Despite the highest unemployment rate in 16 years and a failing auto industry, the 2008 State New Economy Index ranks Michigan’s potential for economic success 17th in the nation, up two spots from last year. The index doesn’t measure economic performance or how good jobs are, but whether the state has the ability to move forward successfully, said Robert Atkinson, president of one of the study sponsors, the Information Technology & Innovation Foundation.
“We know what the building blocks of success are,” he said. “This index is a measure of how strong those building blocks are for each state. If you don’t have those building blocks, it’s going to be a lot harder to be successful.”
Washington, D.C.-based ITIF and Kansas City, Mo.-based Ewing Marion Kauffman Foundation produced the report to gauge states’ progress toward a more global, knowledge-based economy.
“The index suggested there are some assets in Michigan that could be taken advantage of going forward in the future,” Atkinson said.
For example, the state ranks eighth in education levels among immigrants, he said. That’s considered good for the economy because immigrants create more fast-growing, high-wage companies than other groups.
Michigan also ranks No. 1 in the e-government category, he said.
“For example, the ability of citizens to go online and register a business or conduct business with the government is good,” he said.
And the state ranks 11th in foreign direct investment, Atkinson added.
“For instance, Toyota is opening up a research and development facility in Michigan,” he said.
According to Kauffman Foundation economist Tim Kane, the state has a strong research and development industry.
Kane said the state ranked high in its supply of human capital but low in entrepreneurship. He added he is worried Michigan suffers from a “brain drain” because it’s losing entrepreneurs to other states.
“Education levels of the Michigan work force are high, but it doesn’t translate to a lot of risk-taking in small businesses,” he said.

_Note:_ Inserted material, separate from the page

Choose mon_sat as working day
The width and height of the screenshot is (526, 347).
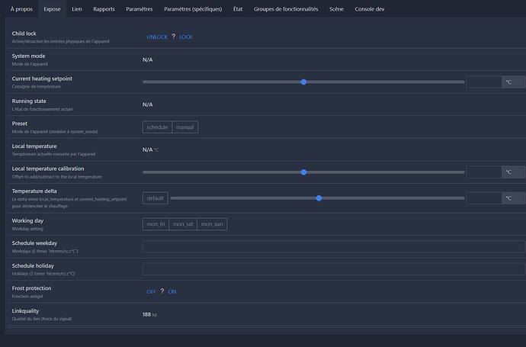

Michigan State University economist Paul Menchik said the weak economy means people are more unwilling to invest in business ventures.
Michigan’s manufacturing industry is less productive than the national average, according to the report.
“There’s been a general reduction in the role of manufacturing” in the state, Menchik added. “Michigan is declining in manufacturing, just the way the United States has. I don’t see we’re better or worse than any other state.”
As some manufacturing companies phase out of Monroe County, the county’s Industrial Development Corp. has been able to attract about 17 research and development companies from northwest Ohio, said its president, Bill Morris.
“We have been able to create unique expansion of about 120 jobs, but it has been slow,” he said.
Sen. Jason Allen, R-Traverse City, said the state’s strongest economic investments were in expanding its tourism industry, providing incentives for the film industry and redeveloping downtown areas.